__SELECTED TEXT__:
Update the try block to request the normalized URL. Similarly, normalize the crawled links and check their absolute URLs against visitedURLs and urlsToVisit. Rewrite the crawling logic to only scrape data if the page pattern and the absolute URLs match:

scraper.php
 try {
            // request the URL
            $htmlContent = fetchContent($normalizedUrl);
            if (!$htmlContent) continue;

            // parse the website's HTML
            // ...
            if (!$html) {
                echo "Failed to parse HTML for $normalizedUrl\n";
                // ...
            }

            // find all links on the page
            foreach ($html->find('a[href]') as $linkElement) {
                // ...
                $absoluteUrl = normalizeUrl($url, $targetUrl);

                if (strpos($absoluteUrl, $targetUrl) === 0 &&
                    !in_array($absoluteUrl, $visitedUrls) &&
                    !in_array($absoluteUrl, $urlsToVisit)) {
                    $urlsToVisit[] = $absoluteUrl;
                }
            }

            // extract product information from paginated pages and target URL
            if (preg_match($pagePattern, $normalizedUrl) || $normalizedUrl === $targetUrl) {

                //... scraping logic

            }
    } catch (Exception $e) {
            //... error handling
        }

Your PHP web crawler will now prevent duplicate crawling more efficiently. Let's improve the code further with priority queueing. 

Prioritize Specific Pages

Setting queue priorities allows you to crawl specific URLs before the others. This approach can also increase the number of target pages you can crawl within the chosen crawl depth.

Let's prioritize product pages in this example.

__THE PROBLEM__:
Continue the PHP web crawler text from the point where it stops, picking up after "Let's prioritize product pages in this example." The lines that come next are separate material, not part of the PHP crawler text.

__DATA__:
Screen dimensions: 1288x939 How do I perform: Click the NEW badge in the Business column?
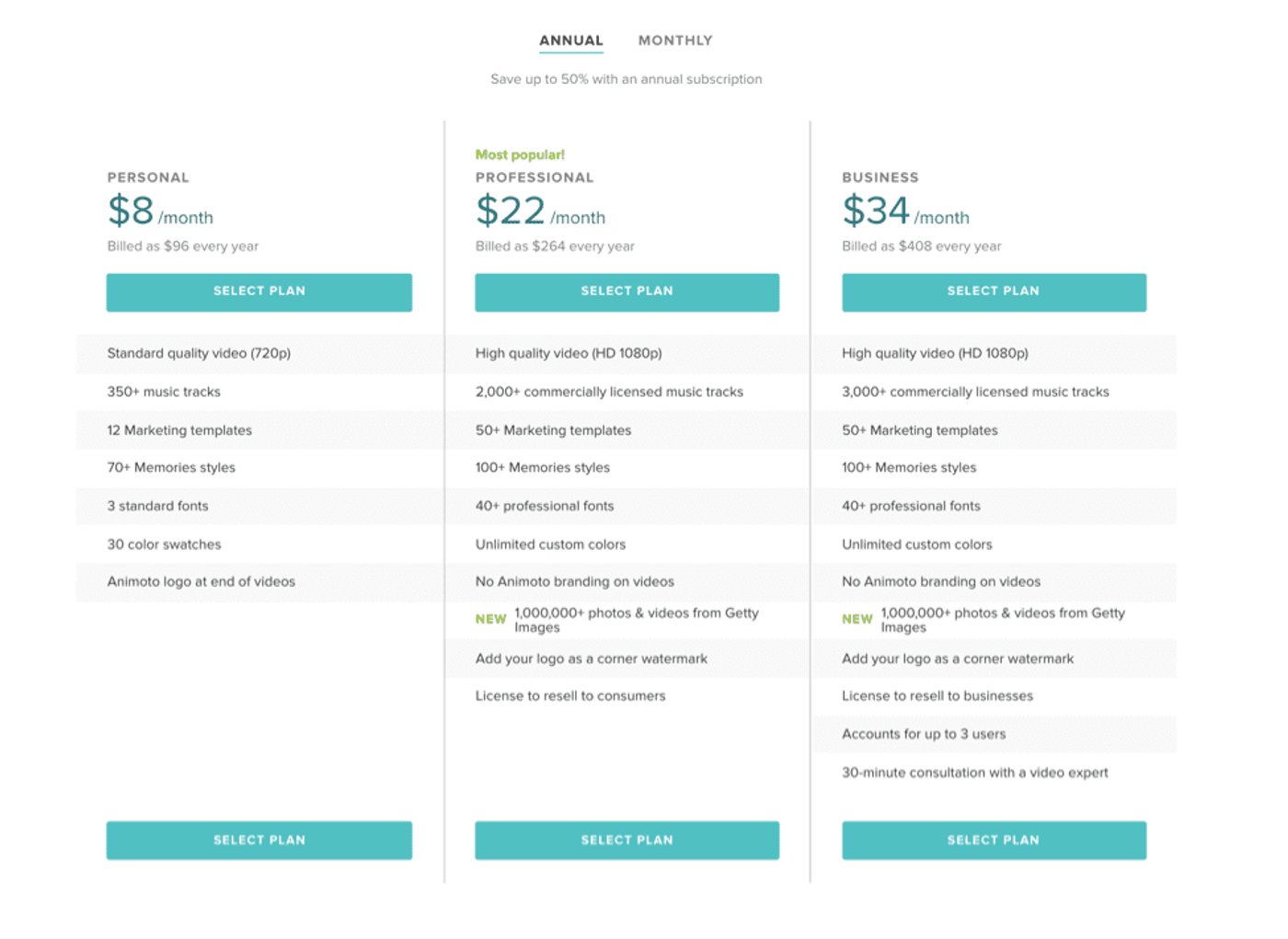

__OUTPUT__:
Replace the urlsToVisit array with arrays containing high and low-priority queues. Include the priority queues as crawl function parameters and use them to update the while loop condition. Obtain the URLs to crawl from the queues and only queue links that match the pagination pattern:

scraper.php
// ...

// high-priority and low-priority queues
$highPriorityQueue = [$targetUrl];
$lowPriorityQueue = [$targetUrl];

// ...

function crawler(&$highPriorityQueue, &$lowPriorityQueue, &$visitedUrls, $maxCrawlLength, $targetUrl, $pagePattern, &$productData) {
    while ((count($highPriorityQueue) > 0 || count($lowPriorityQueue) > 0) && count($visitedUrls) <= $maxCrawlLength) {
        // check for URLs in high-priority queue first
        if (count($highPriorityQueue) > 0) {
            $currentUrl = array_shift($highPriorityQueue);
        } else {
            // otherwise, get the next URL from the low-priority queue
            $currentUrl = array_shift($lowPriorityQueue);
        }

        // ...

        try {

            // ...

            // find all links on the page
            foreach ($html->find('a[href]') as $linkElement) {

                // ...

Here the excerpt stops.